Catching Fire and revolutions (spoilers)

Today was a very anticipated day for fans of “The Hunger Games.” It was release day for the second film in “The Hunger Games” movie series, “Catching Fire.” As you may remember from last year, many of bloggers, including myself, took on the subject of the violence portrayed in the first movie.
As we turn our attention to Katniss as she adjusts to life after the 74th Hunger Games, she and her friends find a country on the brink of revolution. Because each district in the fictional country of Panem is isolated from the others, Katniss has no idea how fragile the state of affairs really is. It’s been at least 74 years since the Great Rebellion and the institution of the annual Hunger Games. The president of Panem wants Katniss to stop rebellion on her victory tour with fellow victor, Peeta, but it’s too late for that.
I have a t-shirt for the movie with the saying, “Every revolution begins with a single spark.” I received the t-shirt for Christmas and I have spent days since then thinking about the validity of that statement. As a degreed historian (a BS, but that’s still good), I find the idea to be a bit too absolute. And for good reason: nothing happens in a vacuum.
Think about it. It took many events, people, personalities, and such to get to the American Revolution. Oh, sure, people will say it started with the Boston Tea Party or the battle at Lexington and Concord. People will tell you about the first casualty of a war not yet declared, named Crispus Attucks at the Boston Massacre. The reality is many people contributed to the start of this and many other revolutions through history.

Josh Hutcherson and Jennifer Lawrence star in the movie “The Hunger Games: Catching Fire.” (CNS photo/Lionsgate)
I believe that’s the wonderful thing about revolutions. While they bring about change and reform, they are never started by one single person at one single point in time. We want to believe that because it’s easy. It streamlines our lives and makes it easier to see fixed points in history. Historians know better. And if you’re a fan of “The Hunger Games,” you also know better.
President Snow points to a couple of actions by Katniss and Peeta during the 74th Hunger Games which inspired revolution in the districts. I believe those seeds had been planted long ago. As each generation lives on, the fear of the president and the Capitol fade. The fear which fades is replaced by hope. Hope that is renewed during each successive Hunger Games. By the 74th, conditions are ripe for revolution. Katniss wasn’t the spark, she became the symbol of the revolution. I believe, in the context of this revolution and rebellion, it was due to happen without Katniss. You can call her the spark, but, more accurately, the face of it. Every revolution has a leader, and she will, reluctantly, become that leader.
While some of you may think I’m reading way too much into a work of fiction and great movies, I believe that is exactly what Suzanne Collins, the author of “The Hunger Games” book trilogy, meant to do. I believe she meant to inspire us through Katniss but also to force us to think about issues such as the status quo and what leads to war, revolution and rebellion.
In this crazy, broken world, we see these things all of the time – broadcast on the news as though it were just as it is another day. Syria and the Ukraine are but the latest in a long line of stories of civil war, rebellion and revolution.

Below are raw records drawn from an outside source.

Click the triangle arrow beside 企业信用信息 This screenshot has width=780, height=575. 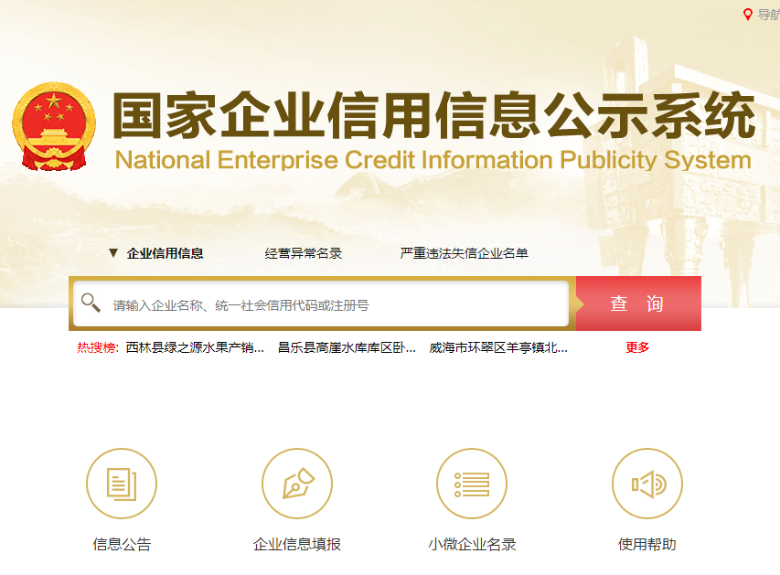tap(113, 253)
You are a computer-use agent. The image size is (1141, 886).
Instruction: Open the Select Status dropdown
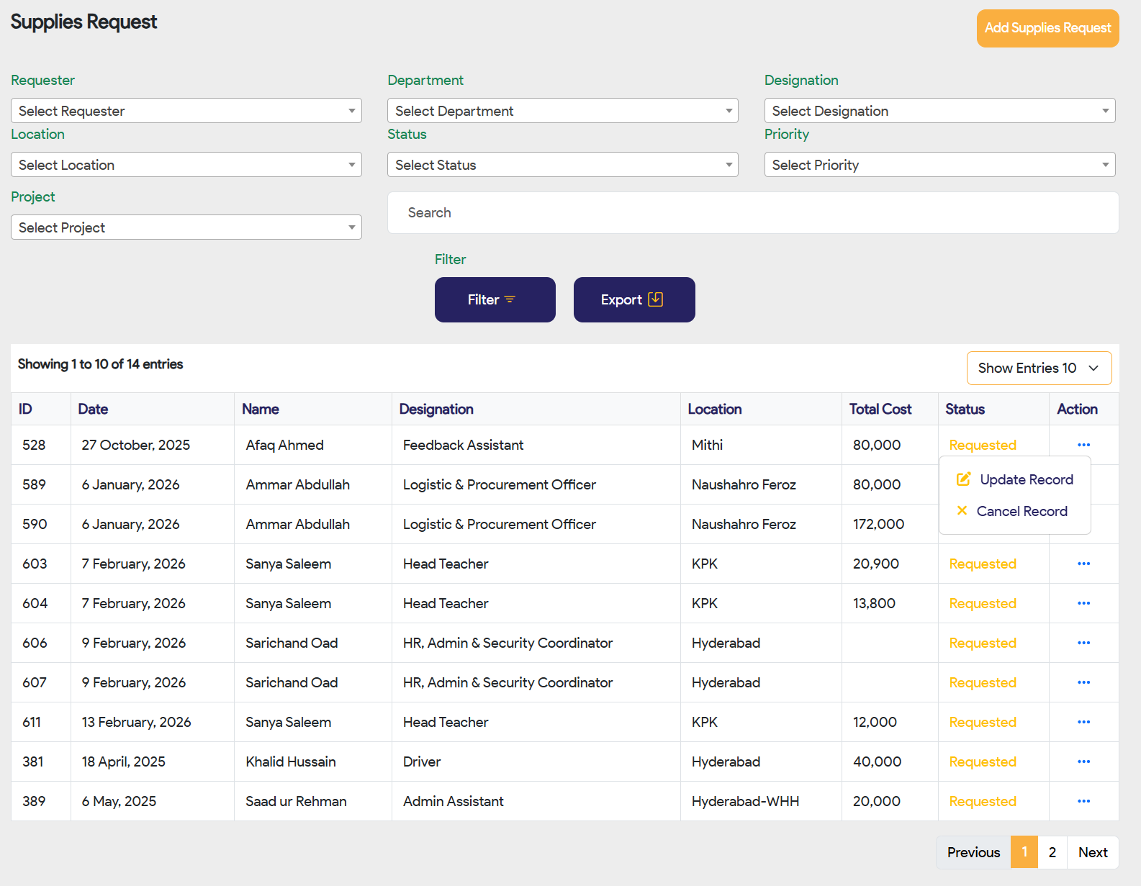click(562, 165)
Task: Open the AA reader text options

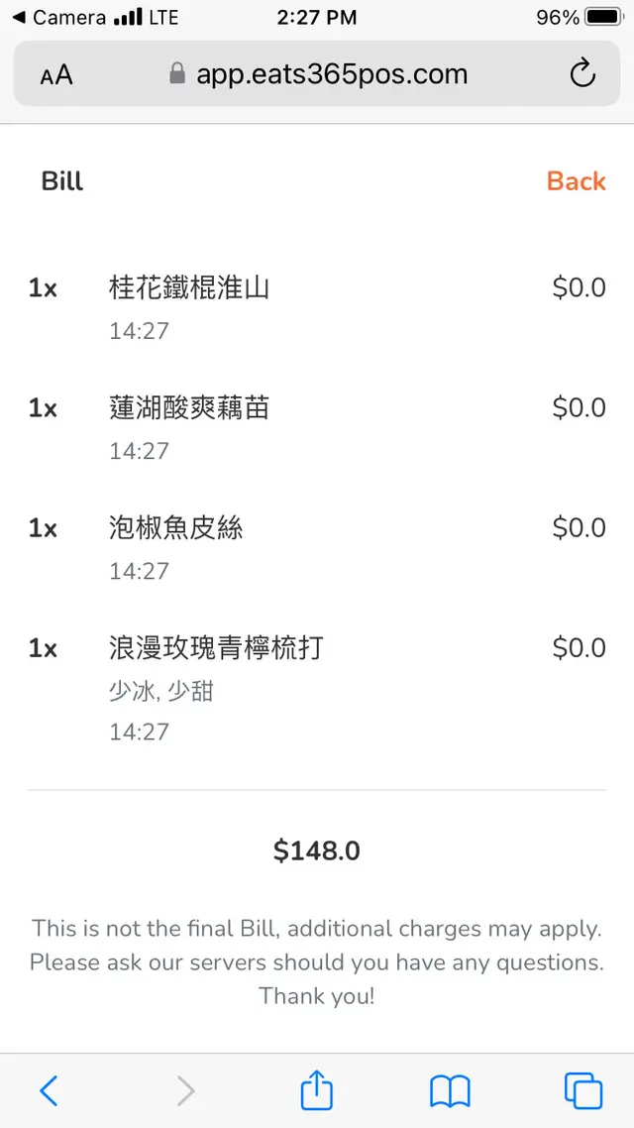Action: (56, 75)
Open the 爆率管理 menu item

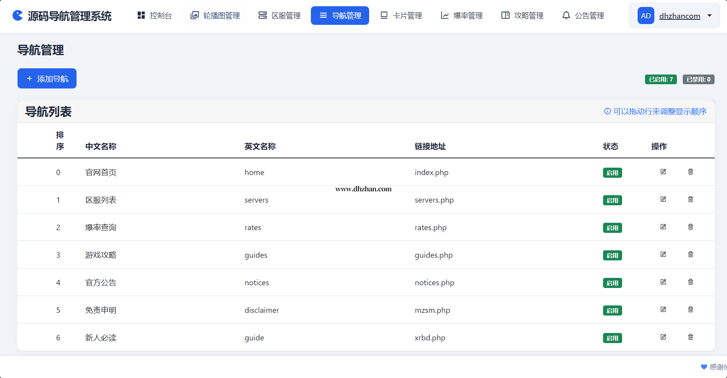point(462,16)
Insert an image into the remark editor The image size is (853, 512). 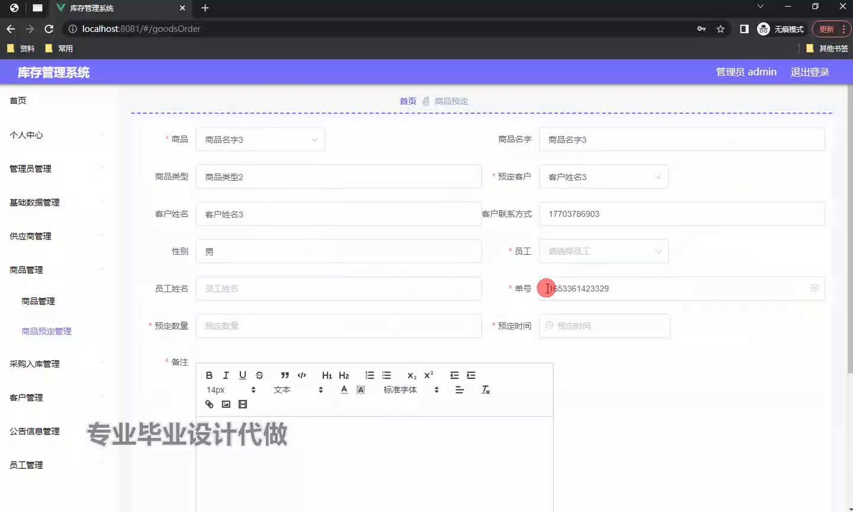(x=226, y=404)
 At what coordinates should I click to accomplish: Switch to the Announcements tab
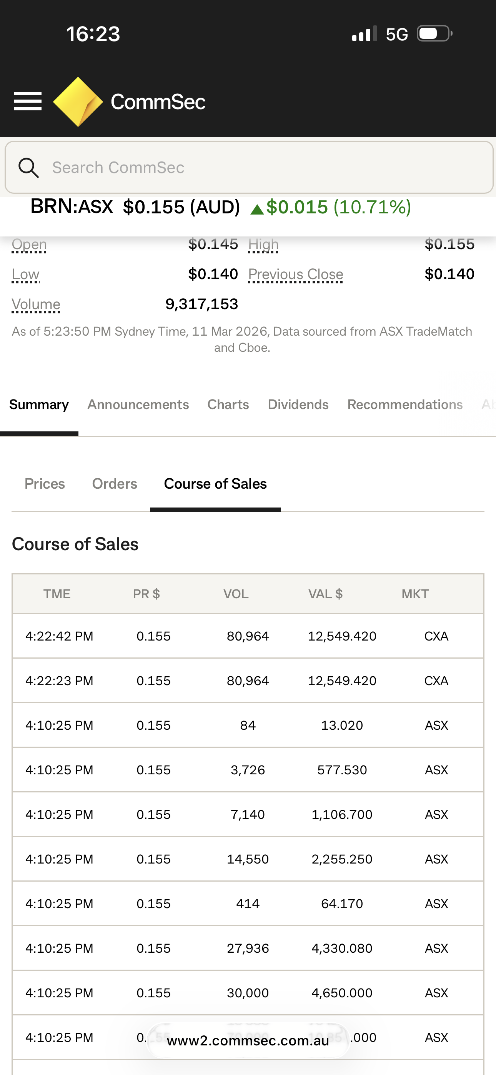point(138,404)
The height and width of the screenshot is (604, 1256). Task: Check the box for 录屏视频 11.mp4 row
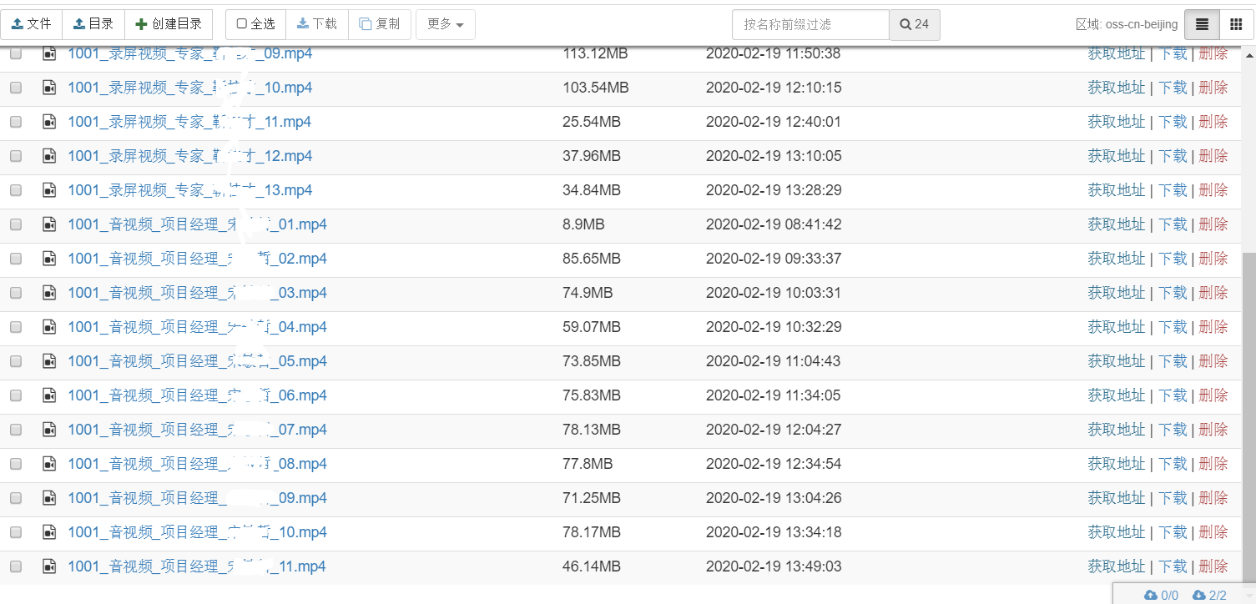16,122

All of the recent attention on these countries have at least one thing in common: there were signs the people would rebel. Did anyone see the signs? Did anyone warn of possible war? Reality must set in at some point and tell us to find out why. The why will help us understand how to move forward. The why will help us see the signs of war when they come again.
Have you seen “The Hunger Games” movies or read the books? What do you think of the rebellion in the fictional country of Panem as it relates to current world events? Do you think a look into the history of these countries and its leaders could have prevented the problems currently experienced in Syria and the Ukraine? It’s time to weigh in and I look forward to reading your comments!